Problem description: State how many lines in the records below contain the string "list", and give nothing besides that number.

START Supplied records

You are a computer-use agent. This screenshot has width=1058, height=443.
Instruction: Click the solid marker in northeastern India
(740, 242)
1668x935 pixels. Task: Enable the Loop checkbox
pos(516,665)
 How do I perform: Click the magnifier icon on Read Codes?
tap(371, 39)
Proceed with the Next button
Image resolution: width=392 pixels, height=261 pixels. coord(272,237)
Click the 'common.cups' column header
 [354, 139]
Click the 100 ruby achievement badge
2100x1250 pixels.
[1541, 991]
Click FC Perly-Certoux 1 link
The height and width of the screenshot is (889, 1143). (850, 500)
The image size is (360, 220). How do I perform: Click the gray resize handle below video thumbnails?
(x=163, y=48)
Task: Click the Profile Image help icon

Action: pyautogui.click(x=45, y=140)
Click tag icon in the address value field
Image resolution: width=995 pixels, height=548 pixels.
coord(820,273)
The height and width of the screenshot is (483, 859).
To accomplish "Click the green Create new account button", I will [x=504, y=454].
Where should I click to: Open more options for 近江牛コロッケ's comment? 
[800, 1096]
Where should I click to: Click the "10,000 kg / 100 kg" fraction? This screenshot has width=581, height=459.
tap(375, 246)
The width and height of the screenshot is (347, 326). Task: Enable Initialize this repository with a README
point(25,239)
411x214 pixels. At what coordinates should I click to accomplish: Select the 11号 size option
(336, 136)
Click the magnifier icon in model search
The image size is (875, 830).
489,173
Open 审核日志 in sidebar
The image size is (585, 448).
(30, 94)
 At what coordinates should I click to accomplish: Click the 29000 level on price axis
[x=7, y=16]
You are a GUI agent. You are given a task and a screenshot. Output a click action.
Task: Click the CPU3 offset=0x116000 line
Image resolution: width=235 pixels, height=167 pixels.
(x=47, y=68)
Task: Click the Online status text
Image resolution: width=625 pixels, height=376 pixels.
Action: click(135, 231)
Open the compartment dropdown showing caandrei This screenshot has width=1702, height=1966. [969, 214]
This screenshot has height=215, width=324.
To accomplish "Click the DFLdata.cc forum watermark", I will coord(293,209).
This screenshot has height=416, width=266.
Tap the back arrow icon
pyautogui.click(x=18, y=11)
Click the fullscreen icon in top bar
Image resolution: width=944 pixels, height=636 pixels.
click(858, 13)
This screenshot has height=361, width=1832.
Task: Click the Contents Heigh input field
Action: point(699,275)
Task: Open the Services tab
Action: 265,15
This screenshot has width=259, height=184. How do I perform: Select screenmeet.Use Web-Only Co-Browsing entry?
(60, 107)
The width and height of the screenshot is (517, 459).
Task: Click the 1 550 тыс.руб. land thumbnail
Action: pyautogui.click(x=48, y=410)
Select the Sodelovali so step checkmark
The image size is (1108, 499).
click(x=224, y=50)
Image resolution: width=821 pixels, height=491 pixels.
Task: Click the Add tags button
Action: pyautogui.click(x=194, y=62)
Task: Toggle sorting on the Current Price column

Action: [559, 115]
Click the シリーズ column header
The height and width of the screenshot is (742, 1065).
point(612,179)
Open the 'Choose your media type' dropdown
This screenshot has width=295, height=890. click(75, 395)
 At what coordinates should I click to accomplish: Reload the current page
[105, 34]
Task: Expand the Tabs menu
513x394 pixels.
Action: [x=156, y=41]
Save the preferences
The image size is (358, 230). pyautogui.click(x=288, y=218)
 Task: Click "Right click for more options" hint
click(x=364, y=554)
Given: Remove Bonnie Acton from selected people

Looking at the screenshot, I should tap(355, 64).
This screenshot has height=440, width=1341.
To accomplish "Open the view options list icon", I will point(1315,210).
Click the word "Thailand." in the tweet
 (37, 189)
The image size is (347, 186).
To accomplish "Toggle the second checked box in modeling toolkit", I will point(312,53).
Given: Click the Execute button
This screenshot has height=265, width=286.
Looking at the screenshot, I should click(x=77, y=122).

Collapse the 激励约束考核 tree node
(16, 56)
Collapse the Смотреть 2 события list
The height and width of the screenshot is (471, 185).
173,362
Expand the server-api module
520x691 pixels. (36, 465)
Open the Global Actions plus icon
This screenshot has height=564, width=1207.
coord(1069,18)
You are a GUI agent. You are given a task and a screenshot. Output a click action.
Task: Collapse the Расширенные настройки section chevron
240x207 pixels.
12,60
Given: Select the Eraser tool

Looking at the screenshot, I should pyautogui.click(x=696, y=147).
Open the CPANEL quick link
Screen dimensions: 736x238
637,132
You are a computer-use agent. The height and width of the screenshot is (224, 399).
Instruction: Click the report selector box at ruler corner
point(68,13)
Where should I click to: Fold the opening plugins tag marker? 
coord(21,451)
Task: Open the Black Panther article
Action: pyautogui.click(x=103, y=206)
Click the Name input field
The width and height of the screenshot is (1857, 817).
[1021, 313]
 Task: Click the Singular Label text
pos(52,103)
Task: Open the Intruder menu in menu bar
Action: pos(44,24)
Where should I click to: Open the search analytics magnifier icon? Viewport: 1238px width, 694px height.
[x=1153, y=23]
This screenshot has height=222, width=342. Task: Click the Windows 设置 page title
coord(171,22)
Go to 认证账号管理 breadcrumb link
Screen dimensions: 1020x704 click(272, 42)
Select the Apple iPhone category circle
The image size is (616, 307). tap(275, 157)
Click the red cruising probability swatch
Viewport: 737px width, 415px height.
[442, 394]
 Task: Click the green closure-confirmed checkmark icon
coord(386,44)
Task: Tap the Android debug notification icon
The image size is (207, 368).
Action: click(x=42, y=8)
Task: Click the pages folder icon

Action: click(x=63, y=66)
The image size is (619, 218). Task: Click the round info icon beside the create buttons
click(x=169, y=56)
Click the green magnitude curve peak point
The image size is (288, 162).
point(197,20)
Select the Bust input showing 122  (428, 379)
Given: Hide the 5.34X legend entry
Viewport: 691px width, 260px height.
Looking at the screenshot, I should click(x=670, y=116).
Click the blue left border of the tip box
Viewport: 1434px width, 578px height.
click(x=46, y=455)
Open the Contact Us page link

END Supplied records

Response to this task: 2